## Start

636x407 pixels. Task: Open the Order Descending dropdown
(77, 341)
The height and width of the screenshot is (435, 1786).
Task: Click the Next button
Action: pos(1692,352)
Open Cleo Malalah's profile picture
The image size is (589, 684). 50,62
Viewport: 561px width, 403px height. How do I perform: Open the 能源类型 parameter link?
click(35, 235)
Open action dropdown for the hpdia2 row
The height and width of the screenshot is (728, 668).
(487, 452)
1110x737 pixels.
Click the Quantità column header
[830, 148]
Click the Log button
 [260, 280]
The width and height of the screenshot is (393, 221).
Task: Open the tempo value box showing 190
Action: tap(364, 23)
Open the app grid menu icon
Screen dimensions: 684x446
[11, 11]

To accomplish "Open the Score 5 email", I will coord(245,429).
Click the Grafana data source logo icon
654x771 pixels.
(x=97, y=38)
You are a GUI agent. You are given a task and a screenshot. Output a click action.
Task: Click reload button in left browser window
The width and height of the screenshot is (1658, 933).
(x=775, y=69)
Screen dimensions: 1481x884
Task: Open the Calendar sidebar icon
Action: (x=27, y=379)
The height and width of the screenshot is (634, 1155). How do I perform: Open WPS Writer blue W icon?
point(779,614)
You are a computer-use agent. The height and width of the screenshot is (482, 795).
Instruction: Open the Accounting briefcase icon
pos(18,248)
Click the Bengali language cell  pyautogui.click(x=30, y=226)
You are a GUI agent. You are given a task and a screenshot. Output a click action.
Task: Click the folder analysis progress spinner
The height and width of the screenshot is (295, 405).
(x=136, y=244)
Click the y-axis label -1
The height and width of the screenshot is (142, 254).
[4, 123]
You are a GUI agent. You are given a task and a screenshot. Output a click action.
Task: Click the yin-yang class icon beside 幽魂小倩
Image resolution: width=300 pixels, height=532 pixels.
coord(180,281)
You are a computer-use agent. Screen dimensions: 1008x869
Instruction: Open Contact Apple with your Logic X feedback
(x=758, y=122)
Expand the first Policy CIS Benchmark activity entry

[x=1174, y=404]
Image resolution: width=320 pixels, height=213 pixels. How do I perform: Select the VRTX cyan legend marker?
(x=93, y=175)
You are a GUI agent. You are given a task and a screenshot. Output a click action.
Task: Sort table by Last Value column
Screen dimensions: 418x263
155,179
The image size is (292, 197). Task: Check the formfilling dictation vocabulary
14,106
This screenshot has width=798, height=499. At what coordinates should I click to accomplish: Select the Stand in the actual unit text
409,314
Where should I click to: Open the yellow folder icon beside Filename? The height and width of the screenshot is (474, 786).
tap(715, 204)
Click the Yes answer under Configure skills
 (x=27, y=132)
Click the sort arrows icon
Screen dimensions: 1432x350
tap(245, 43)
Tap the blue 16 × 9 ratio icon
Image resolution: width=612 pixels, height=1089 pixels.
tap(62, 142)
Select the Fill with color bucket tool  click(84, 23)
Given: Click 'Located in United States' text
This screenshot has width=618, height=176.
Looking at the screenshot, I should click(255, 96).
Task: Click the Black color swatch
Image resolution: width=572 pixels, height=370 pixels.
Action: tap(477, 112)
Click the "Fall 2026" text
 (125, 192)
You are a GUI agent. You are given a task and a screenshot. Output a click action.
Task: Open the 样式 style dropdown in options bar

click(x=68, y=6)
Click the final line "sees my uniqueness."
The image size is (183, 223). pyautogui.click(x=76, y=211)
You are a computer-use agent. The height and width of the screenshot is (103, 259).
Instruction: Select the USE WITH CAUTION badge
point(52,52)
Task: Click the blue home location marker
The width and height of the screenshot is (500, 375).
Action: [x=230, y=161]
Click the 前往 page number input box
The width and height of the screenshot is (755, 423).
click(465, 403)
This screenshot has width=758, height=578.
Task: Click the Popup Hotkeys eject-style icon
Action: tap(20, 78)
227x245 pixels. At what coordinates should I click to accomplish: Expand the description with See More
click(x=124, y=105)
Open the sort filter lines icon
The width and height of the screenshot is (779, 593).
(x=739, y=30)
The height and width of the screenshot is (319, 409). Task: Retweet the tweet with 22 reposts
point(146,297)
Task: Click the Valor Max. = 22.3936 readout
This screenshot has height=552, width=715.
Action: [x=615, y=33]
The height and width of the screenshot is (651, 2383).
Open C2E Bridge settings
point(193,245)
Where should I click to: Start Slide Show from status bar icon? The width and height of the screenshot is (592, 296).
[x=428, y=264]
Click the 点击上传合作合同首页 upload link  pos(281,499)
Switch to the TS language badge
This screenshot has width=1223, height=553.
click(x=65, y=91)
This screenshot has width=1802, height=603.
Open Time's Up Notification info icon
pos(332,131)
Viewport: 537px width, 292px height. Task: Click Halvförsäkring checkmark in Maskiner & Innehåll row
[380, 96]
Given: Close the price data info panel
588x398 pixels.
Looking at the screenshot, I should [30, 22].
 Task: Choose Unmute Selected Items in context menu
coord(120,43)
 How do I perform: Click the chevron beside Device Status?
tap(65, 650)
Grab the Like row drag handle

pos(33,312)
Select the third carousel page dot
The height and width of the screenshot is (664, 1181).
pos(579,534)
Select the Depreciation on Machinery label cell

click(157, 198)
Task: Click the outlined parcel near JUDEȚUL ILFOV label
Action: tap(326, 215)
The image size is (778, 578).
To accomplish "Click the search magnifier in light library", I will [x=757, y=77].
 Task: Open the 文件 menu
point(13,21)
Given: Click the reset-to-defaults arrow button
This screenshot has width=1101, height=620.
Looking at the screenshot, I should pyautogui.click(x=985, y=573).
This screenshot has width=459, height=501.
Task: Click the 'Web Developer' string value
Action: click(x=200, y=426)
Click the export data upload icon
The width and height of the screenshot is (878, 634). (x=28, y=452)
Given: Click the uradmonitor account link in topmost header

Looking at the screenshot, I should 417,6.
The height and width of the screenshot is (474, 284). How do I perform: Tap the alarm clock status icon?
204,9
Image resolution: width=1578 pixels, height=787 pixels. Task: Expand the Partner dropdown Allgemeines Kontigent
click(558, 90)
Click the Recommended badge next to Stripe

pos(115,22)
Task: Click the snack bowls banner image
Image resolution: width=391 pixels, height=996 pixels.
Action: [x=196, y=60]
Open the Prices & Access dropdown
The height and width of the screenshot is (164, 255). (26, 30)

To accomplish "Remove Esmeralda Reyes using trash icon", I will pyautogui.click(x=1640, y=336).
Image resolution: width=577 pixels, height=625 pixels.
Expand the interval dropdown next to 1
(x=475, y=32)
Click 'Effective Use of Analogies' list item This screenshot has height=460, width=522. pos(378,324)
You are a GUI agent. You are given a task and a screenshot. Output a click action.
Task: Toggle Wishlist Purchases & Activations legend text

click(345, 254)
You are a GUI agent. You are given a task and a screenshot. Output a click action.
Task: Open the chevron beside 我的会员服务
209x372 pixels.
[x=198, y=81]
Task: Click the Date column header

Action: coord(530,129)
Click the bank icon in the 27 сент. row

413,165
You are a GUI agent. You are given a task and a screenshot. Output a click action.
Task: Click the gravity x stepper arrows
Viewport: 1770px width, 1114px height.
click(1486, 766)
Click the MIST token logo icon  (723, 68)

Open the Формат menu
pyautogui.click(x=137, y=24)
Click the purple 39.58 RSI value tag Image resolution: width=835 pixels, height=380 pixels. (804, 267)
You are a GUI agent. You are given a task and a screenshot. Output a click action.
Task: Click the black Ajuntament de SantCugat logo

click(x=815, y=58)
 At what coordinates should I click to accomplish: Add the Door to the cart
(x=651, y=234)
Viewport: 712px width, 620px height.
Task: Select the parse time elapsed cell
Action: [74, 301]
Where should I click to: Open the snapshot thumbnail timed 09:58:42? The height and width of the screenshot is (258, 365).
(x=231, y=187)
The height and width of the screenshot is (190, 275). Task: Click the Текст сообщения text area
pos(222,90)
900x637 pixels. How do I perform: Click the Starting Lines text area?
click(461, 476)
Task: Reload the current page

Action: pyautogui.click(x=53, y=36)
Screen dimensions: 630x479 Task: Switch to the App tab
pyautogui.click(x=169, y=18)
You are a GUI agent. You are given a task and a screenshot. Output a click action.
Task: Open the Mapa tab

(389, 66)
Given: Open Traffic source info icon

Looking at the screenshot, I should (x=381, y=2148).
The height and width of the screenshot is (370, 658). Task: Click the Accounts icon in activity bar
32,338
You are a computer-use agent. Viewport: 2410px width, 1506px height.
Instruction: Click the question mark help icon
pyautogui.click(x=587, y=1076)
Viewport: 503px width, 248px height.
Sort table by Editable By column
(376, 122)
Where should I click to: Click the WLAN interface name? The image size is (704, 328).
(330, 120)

## End

◆ **What you have to do**:
Rewrite the rows from the line with "Click the MIST" up to and including the line with "Click the purple" as a Markdown table with the columns Row and Line text. Number each line in the Row column, and leave out blank lines.

◆ **Solution to the problem**:
| Row | Line text |
|---|---|
| 1 | Click the MIST token logo icon  (723, 68) |
| 2 | Open the Формат menu |
| 3 | pyautogui.click(x=137, y=24) |
| 4 | Click the purple 39.58 RSI value tag Image resolution: width=835 pixels, height=380 pixels. (804, 267) |